Ashraf Thabet and Mahmoud Turky, two members of the Salafist Nour party, took the oath of office Oct. 18 at the Senate opening session. President Abdel Fattah al-Sisi had appointed them as representatives of the Nour party in the Senate, the parliament’s upper house.
The presidential decision to appoint two members of the Nour party came after all of the party’s 16 candidates failed to secure any votes in the Senate elections in August.
In 2012, the Nour party came in second in the Shura Council, which is the Senate now, after the Freedom and Justice Party, the Muslim Brotherhood’s political arm, secured 45 out of 270 seats during the council’s elections.
The Nour party’s failure in the Senate elections did not prevent it from running in the Egyptian parliamentary elections on Oct. 24-25. Some 12 candidates of the party ran for individual seats, as the party did not join any electoral lists or electoral alliances with other parties.
The Nour party, the political wing of the Salafist Dawa party, was established on June 12, 2011, following the January 25 Revolution and the fall of President Hosni Mubarak. The party is considered one of Egypt’s first Salafist parties to participate in political life.
Maher Faragli, head of the Cairo-based Zat Masr Center, which focuses on the affairs of Islamic groups, told Al-Monitor, “The Nour party has supporters among the Salafist movement in the Egyptian street and must be represented in the Senate.”
He said, “The state is avoiding disputes with political Islam currents, especially in light of the tension between the ruling regime and the Muslim Brotherhood. Thus, it is keen to consolidate its relationship with the Nour party.”
Faragli added, “The Nour party has supported all of the ruling regime’s positions since the ousting of President Mohammed Morsi, even though the regime opposes their former ally, the Muslim Brotherhood.”
The convergence of views between the government and the Nour party has become more apparent recently. On Sept. 24, the party announced in a Facebook post its rejection of the demonstrations against the state, and said that those calling for them are implementing foreign schemes and approaches of violence, chaos and sabotage.
Faragli said, “The Nour party wants to be a representative of the Islamist current in political life, and the state wants that too. The party is securing a representation in any representative body.”
He noted, “The next parliament will include representatives of the Nour party even if the latter fails in the parliamentary elections. That would be an affirmation that the state does not exclude the Islamist currents.”
A total of 568 seats in parliament will be allocated evenly between individuals and party lists, while Sisi will choose an additional 28 seats.
Faragli continued, “The Nour party’s presence in the Senate is a message to foreign parties that the state does not target any Islamist current, and that its crisis with the Muslim Brotherhood revolves around their violent approach in expressing their views.”
He said, “The state is also keen to have the Nour party represented in order to contain the Salafist youth, and prevent the Brotherhood from mobilizing them in their battle against the state.”
Ammar Ali Hassan, a journalist and political science researcher, told Al-Monitor, “The military establishment used the Nour party as the front of the Islamist current when Sisi — who was defense minister at that time — announced on June 30, 2013, the removal of Morsi.
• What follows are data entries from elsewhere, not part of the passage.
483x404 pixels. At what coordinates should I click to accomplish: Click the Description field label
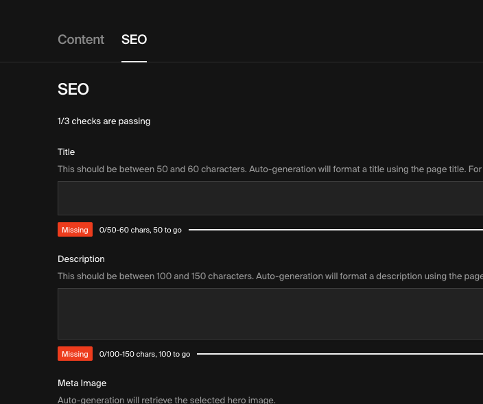81,259
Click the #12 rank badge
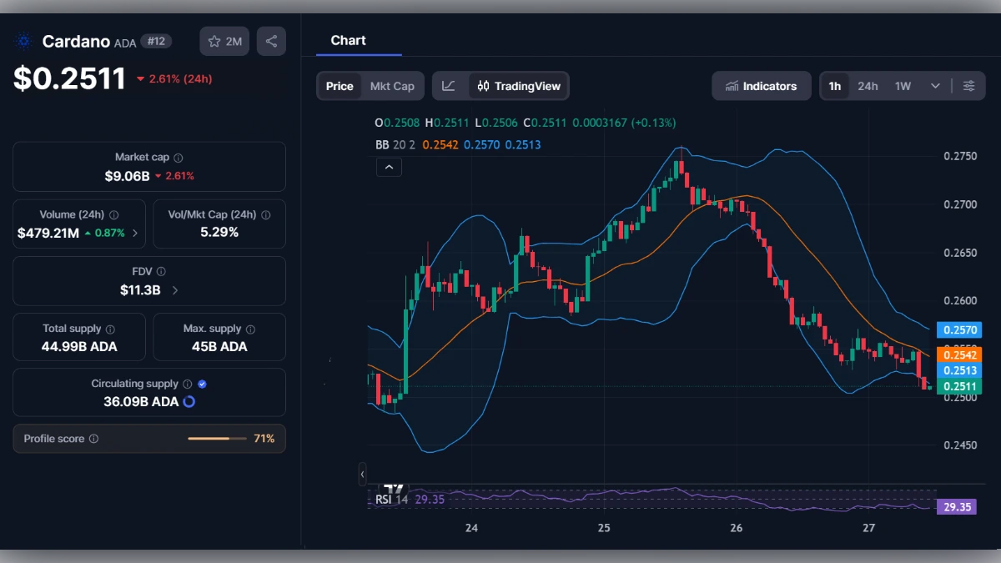The width and height of the screenshot is (1001, 563). pyautogui.click(x=155, y=41)
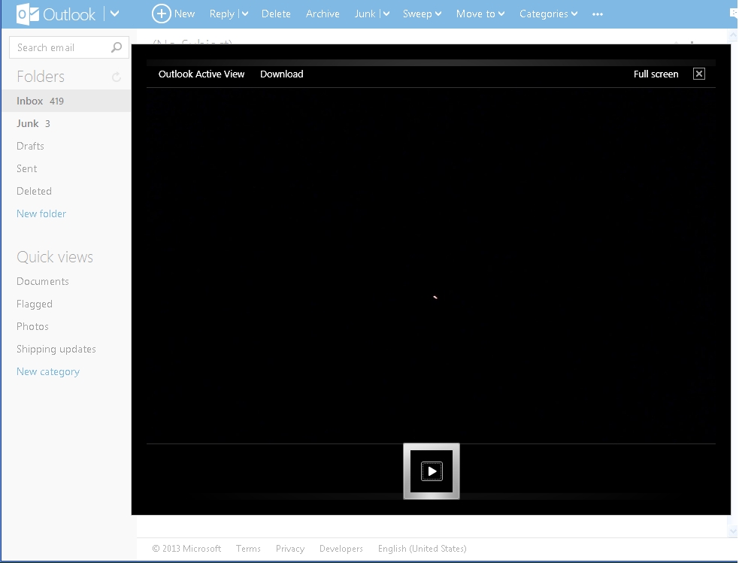Image resolution: width=739 pixels, height=563 pixels.
Task: Expand the Junk options dropdown arrow
Action: click(386, 14)
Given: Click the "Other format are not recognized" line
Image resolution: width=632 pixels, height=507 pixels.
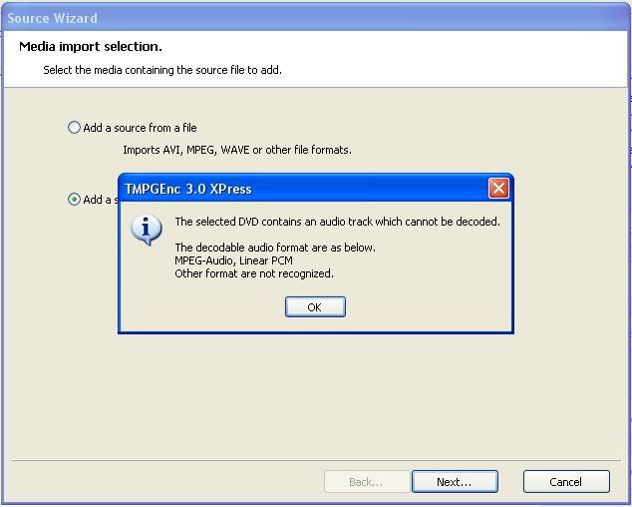Looking at the screenshot, I should point(254,273).
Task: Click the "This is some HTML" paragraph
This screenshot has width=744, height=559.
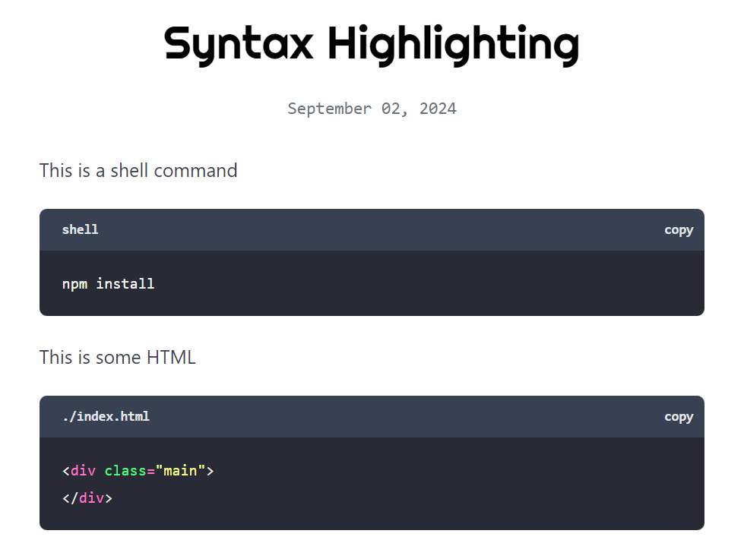Action: click(118, 357)
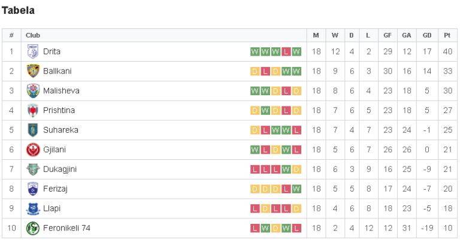Screen dimensions: 460x240
Task: Click Ballkani's first form badge D
Action: 255,71
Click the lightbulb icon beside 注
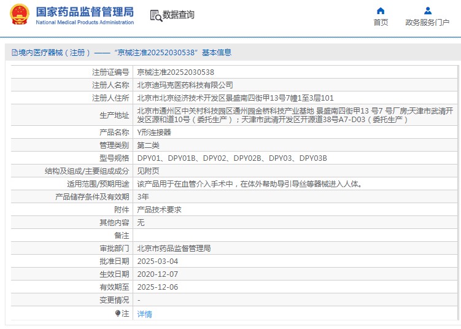 pos(117,314)
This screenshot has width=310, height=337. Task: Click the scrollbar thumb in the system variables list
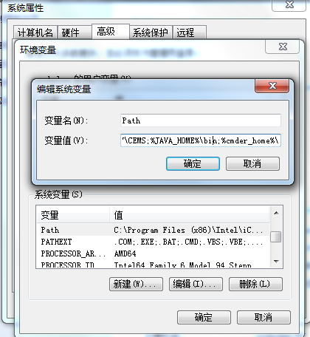[276, 236]
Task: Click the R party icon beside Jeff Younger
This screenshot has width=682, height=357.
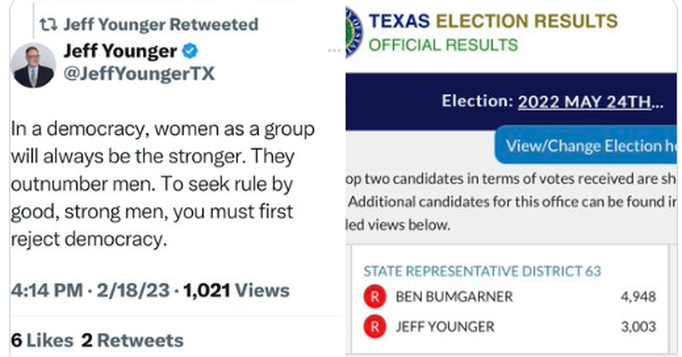Action: tap(375, 327)
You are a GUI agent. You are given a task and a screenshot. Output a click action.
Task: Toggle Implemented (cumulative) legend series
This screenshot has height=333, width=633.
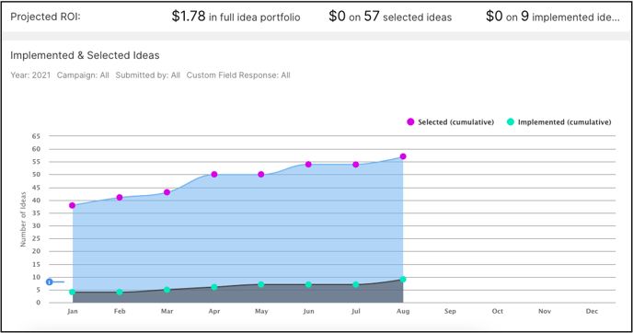pos(559,122)
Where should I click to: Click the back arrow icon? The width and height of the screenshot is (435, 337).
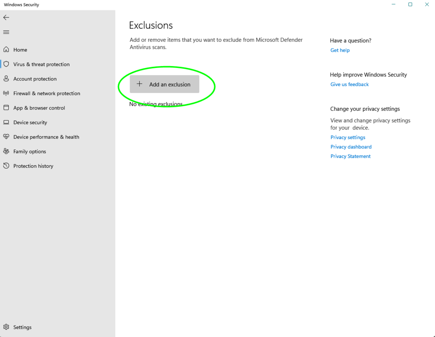click(x=6, y=17)
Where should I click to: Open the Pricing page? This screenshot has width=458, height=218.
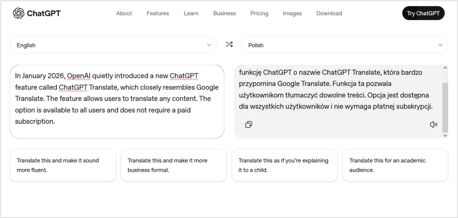[x=259, y=13]
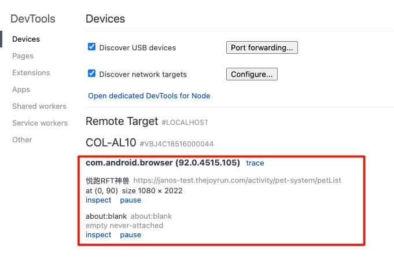Open dedicated DevTools for Node
The width and height of the screenshot is (394, 272).
pos(149,95)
The aim [of this rapprochement] was to counter the jihadist-Brotherhood alliance against the army.”
Nour party Secretary-General Galal al-Murra had taken part in the Military Council’s meeting of July 3, 2013, which ended with a statement ousting Morsi.
Hassan said, “The Nour party was subject to a defamation campaign by the Muslim Brotherhood and pro-Brotherhood media because it failed in the Senate elections. The state appointed its representatives in the Senate as an act of gratification.”
The pro-Brotherhood sites launched a campaign against the Nour party for failing to secure enough votes in the Senate elections, and accused the ruling regime of leaving the Nour party behind despite its support for Morsi’s ouster.
Hassan noted, “The Muslim Brotherhood has launched a campaign against the authorities, accusing them of being against Islam and biased toward secularists and Christians. Hence, the ruling regime was keen to have the Salafist Nour party represented — even in a minimal way — in the Senate in order to bring about balance.”
He stressed that “the state will not allow the next parliament to be devoid of representatives from the Nour party, even if it fails in the parliamentary elections.”
Hassan concluded, “The state did not want to appoint more than two members of the Nour party, so that the party would not be able to form a parliamentary bloc capable of having an influential position in any vote on the draft laws. This way the party's representation would remain minimal in the Senate without having a remarkable influence.”